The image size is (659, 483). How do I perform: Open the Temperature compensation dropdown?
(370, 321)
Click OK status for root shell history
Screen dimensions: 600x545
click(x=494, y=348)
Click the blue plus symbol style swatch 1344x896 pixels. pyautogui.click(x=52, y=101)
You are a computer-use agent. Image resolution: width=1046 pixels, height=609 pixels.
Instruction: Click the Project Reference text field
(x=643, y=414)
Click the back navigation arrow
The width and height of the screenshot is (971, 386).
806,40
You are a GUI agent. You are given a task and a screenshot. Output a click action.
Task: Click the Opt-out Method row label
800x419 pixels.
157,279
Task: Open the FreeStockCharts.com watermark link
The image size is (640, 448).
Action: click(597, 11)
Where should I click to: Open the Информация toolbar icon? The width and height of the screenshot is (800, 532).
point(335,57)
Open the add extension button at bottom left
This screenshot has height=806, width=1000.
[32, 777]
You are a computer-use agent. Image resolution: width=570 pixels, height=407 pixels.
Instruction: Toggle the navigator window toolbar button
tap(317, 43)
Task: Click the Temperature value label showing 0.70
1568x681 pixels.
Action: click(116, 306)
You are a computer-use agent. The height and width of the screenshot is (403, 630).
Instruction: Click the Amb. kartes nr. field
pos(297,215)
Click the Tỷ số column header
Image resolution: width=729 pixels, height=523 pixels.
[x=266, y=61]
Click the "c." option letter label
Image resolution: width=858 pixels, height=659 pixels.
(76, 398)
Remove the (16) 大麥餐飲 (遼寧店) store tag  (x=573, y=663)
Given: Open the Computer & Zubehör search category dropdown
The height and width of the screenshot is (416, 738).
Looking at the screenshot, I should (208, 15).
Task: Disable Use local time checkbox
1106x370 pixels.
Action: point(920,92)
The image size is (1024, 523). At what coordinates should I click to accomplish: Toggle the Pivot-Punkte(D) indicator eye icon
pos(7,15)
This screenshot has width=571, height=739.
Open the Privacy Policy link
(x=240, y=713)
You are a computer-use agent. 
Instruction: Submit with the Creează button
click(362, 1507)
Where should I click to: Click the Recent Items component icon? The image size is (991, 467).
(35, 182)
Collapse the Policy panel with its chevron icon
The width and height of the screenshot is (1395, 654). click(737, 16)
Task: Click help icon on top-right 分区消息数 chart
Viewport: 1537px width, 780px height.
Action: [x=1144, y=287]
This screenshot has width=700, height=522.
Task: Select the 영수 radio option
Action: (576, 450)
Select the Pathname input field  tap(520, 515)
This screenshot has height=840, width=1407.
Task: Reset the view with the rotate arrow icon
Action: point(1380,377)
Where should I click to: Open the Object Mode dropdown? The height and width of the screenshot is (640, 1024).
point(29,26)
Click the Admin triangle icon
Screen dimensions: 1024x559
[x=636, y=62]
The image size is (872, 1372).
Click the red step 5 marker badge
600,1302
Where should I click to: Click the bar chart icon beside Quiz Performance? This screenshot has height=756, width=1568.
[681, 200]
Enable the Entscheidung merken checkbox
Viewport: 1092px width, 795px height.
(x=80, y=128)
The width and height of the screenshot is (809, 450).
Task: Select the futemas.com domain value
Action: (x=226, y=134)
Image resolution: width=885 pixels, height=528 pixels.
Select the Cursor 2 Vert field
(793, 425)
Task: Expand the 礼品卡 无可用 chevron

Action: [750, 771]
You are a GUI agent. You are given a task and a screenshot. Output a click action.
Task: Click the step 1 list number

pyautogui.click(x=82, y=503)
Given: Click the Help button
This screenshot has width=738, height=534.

——————

__YOUR INSTRUCTIONS__:
Your answer must be the lines from the first line of the entries above through the line that contains "You are a computer-use agent. Image resolution: width=570", written out exactly.

__THE ANSWER__:
The image size is (659, 483). How do I perform: Open the Temperature compensation dropdown?
(370, 321)
Click OK status for root shell history
Screen dimensions: 600x545
click(x=494, y=348)
Click the blue plus symbol style swatch 1344x896 pixels. pyautogui.click(x=52, y=101)
You are a computer-use agent. Image resolution: width=1046 pixels, height=609 pixels.
Instruction: Click the Project Reference text field
(x=643, y=414)
Click the back navigation arrow
The width and height of the screenshot is (971, 386).
806,40
You are a GUI agent. You are given a task and a screenshot. Output a click action.
Task: Click the Opt-out Method row label
800x419 pixels.
157,279
Task: Open the FreeStockCharts.com watermark link
The image size is (640, 448).
Action: click(597, 11)
Where should I click to: Open the Информация toolbar icon? The width and height of the screenshot is (800, 532).
point(335,57)
Open the add extension button at bottom left
This screenshot has height=806, width=1000.
[32, 777]
You are a computer-use agent. Image resolution: width=570 pixels, height=407 pixels.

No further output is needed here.